Abbreviations: MRSA, methicillin-resistant Staphylococcus aureus; Comp, compound.

Figure 8 Effect of chitosan-copper nanoparticles on inhibition of growth of microorganisms using OD₆₀₀ measurements. (A) and (B) OD₆₀₀ and corresponding calculated numbers of CFU per mL of each microorganism following treatment with nanoparticle compounds 1 (0.05 wt%), 2 (0.1 wt%), 3 (0.2 wt%), and 4 (0.5 wt%). (C) Inhibition rate (%) calculated from equation (1)$\text{Inhibition rate}=1-{\text{OD}}_{\text{sample}}/{\text{OD}}_{\text{control}}\times 100$(1) of each nanoparticle compound against bacteria and yeast.

Abbreviations: CFU, colony-forming units; OD, optical density; MRSA, methicillin-resistant Staphylococcus aureus; Comp, compound.
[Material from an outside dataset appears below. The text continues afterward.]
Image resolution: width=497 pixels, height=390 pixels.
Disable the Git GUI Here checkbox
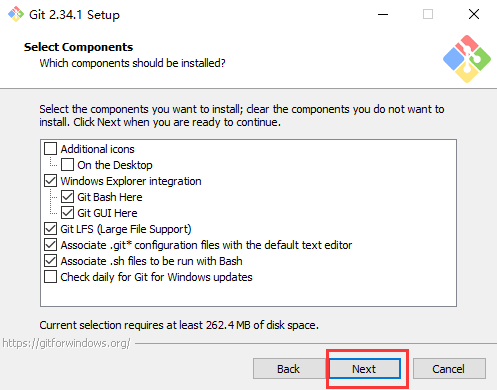pos(67,213)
This indicates slower diffusion of the nanoparticles released from the chitosan medium in the sample, which is responsible for the antibacterial activity. In addition, the nanoparticles in the 0.2 wt% concentration, although larger than the nanoparticles in the 0.5 wt% concentration, have a better smaller-sized nanoparticle distribution, as observed in the transmission electron microscopic analysis, which contributed to their higher antimicrobial activity. This observation also indicates the optimum concentration of stabilizer for the antimicrobial analysis. It is generally assumed that nanoparticles stabilized by biopolymers have the advantage of a prolonged release time, which improves their antimicrobial properties.⁴⁴ The controlled-release profile of the nanoparticles in antimicrobial susceptibility tests is yet to be determined. The results of the present study are in agreement with other reports that indicate greater activity of copper nanoparticles against Gram-negative microorganisms.⁴⁴ Our efficacy results indicate that the chitosan-stabilized nanocrystals are more active against P. aeruginosa, a Gram-negative microorganism. This can partially be explained by the facilitated influx of smaller-sized nanoparticles into the cell wall of Gram-negative bacteria which consists of a unique outer membrane layer and a single peptidoglycan layer as compared to the cell wall of Gram-positive bacteria with several peptidoglycan layers.^45,46 Thus, the cell wall is more exposed to nanoparticles through the outer bacterial membrane. The unique high surface to volume ratio of chitosan-copper nanoparticles enables them to interact with the bacterial cell membrane through its surface,¹⁰ which leads to the death of the bacterium.⁴⁷ Therefore, the size of the nanoparticles is important for antimicobial activity.

Conclusion

We synthesized high-purity metallic chitosan-copper nanoparticles via a chemical method. The antimicrobial activity of the nanoparticles was determined according to the chitosan concentration using a variety of bacterial species and a fungal species. The 0.2 wt% concentration was determined to be optimal, due to its higher activity against the microbial species tested. Transmission electron micrographs for the 0.5 wt% concentration indicate the size of the nanoparticles to be 2 nm. Our results indicate the future potential of these chitosan-copper nanoparticles for combating pathogenic microorganisms. Further in vivo studies to determine the toxicity of these nanomaterials will allow for the application and use of these nanoparticles, which can be prepared in a simple and cost-effective manner and may be suitable for formulation of new types of antimicrobial materials for pharmaceutical and biomedical applications, such as antimicrobial next-to-skin fabrics.

Acknowledgments

The authors would like to thank Rafiuz Zaman Haroun from the microscopy unit of the Institute of Bioscience, Universiti Putra Malaysia, for technical assistance with the microscopic characterization aspects of this research. The authors would like to thank Universiti Putra Malaysia for the support of Dr Kamyar Shameli under postdoctoral program and Mr Muhammad Sani Usman under a doctoral graduate scholarship program. The authors are also grateful to the Malaysian International Scholarship, Ministry of Higher Education, Malaysia, for sponsorship of Dr Mohamed Ezzat El Zowalaty, under a postdoctoral scholarship award.

Disclosure

The authors report no conflicts of interest in this work.